One particularly vexing problem with data collection was the lack of accurate current and historical land use maps, which made mapping developed areas and understanding land consumption trends difficult. Satellite imagery of land cover could not be used because it was incomplete and uneven, or simply not available for some years due to the persistent cloud cover that is typical of the higher-elevation rain forests.

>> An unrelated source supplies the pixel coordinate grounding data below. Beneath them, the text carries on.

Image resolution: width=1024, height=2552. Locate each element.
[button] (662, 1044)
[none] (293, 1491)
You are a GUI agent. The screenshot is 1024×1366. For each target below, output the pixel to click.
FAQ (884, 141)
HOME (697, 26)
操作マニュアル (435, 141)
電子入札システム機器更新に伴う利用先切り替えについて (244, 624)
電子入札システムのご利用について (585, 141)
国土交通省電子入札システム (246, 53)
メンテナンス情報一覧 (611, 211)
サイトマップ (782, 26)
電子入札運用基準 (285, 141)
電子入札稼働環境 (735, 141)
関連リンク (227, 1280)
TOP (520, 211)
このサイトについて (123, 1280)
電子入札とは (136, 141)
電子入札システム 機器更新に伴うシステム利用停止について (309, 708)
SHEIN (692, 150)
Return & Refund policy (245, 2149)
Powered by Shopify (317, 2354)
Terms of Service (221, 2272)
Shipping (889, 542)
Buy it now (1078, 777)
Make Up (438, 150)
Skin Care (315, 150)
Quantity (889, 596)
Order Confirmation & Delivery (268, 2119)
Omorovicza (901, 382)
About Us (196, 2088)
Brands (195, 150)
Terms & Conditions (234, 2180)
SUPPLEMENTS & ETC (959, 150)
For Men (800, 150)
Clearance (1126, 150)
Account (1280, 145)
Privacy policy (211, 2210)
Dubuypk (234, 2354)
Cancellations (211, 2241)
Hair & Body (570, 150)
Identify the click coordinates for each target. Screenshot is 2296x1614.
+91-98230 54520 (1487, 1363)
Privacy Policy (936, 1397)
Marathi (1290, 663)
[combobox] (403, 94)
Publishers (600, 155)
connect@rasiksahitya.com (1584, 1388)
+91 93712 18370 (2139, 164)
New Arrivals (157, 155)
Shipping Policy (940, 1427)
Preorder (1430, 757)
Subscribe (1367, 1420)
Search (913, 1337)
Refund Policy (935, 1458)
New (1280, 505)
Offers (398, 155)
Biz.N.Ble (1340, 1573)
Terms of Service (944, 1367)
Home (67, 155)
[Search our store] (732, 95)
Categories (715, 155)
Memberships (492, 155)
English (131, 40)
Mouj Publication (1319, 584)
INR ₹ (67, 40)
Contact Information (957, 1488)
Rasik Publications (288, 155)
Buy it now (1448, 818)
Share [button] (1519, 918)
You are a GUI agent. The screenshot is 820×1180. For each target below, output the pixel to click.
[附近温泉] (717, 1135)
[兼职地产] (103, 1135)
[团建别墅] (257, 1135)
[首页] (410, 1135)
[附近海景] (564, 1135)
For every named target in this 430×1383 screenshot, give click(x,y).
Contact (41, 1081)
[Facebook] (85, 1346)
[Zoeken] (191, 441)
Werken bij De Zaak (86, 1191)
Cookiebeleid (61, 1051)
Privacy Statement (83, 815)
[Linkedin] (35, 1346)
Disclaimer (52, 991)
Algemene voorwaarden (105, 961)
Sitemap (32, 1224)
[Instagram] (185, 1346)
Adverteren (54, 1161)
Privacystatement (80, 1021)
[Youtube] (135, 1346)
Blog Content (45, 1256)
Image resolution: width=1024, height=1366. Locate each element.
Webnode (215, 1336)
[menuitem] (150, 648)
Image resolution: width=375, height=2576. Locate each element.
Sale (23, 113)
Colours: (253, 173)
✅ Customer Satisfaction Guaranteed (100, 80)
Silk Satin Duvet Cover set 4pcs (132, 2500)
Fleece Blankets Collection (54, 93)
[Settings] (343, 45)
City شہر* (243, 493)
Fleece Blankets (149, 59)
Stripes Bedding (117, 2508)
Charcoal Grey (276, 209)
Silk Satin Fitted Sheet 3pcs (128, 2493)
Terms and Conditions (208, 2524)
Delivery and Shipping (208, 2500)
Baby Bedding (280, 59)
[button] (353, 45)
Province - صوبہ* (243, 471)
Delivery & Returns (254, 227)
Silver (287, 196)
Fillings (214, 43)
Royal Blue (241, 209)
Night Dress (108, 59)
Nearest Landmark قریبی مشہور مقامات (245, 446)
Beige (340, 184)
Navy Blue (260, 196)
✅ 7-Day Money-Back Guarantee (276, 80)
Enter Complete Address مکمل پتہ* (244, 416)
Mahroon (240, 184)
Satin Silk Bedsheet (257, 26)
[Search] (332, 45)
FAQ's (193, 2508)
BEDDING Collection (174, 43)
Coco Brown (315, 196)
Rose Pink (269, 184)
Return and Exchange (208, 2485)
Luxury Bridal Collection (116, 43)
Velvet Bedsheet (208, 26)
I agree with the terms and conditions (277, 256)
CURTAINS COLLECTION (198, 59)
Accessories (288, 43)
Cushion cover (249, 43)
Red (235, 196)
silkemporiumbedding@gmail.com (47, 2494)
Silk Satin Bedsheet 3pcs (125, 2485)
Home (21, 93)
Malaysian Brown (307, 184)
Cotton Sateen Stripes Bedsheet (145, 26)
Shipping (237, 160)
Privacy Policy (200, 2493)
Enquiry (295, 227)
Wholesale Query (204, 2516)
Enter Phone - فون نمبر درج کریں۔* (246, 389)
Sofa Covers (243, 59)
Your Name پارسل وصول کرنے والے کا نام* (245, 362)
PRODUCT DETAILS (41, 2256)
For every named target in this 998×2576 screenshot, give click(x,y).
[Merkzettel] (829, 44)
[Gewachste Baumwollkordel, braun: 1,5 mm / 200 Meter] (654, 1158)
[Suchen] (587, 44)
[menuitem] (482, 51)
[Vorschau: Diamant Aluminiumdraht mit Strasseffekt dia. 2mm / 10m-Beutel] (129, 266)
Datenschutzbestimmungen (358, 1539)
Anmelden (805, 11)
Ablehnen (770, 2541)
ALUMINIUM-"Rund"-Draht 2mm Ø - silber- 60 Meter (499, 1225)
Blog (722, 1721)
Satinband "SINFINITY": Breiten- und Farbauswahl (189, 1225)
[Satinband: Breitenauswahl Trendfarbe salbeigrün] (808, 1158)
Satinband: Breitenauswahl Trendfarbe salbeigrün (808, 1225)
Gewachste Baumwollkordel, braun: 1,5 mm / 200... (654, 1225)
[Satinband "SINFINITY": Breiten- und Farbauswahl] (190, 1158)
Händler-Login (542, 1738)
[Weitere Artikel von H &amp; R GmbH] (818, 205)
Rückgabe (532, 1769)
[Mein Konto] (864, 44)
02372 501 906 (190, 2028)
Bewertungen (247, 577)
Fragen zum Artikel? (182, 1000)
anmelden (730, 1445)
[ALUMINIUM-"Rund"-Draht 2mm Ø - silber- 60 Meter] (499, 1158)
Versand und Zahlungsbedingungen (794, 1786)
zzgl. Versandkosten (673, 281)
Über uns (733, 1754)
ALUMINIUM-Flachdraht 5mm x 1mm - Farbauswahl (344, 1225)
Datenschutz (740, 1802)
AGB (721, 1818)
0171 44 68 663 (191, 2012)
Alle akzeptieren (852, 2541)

To address this challenge, CommuityViz GIS decision support tools were used to create a land use model to determine whether parcels should be considered "developed" or "undeveloped". The determination was made by analyzing tax assessors' data over a ten year period, using metrics of parcel size, assessed land use, and assessed valuation of improvements. To calibrate and validate the land use model, the model run for the one year where there was complete satellite imagery of land cover, and the two layers were compared for false-positives, and false-negatives. Then the calibrated model was run for all ten years, producing a consistent "close enough is good enough" estimate of land use consumption that could be projected out for 15 years to 2020.
Click on map above for full-size image.
The map on the left (below) shows the original land use classifications based on tax assessors' records. Large areas were incorrectly classified as "mixed use" (gray) or "agricultural" (light green). The map on the right shows the corrected land use.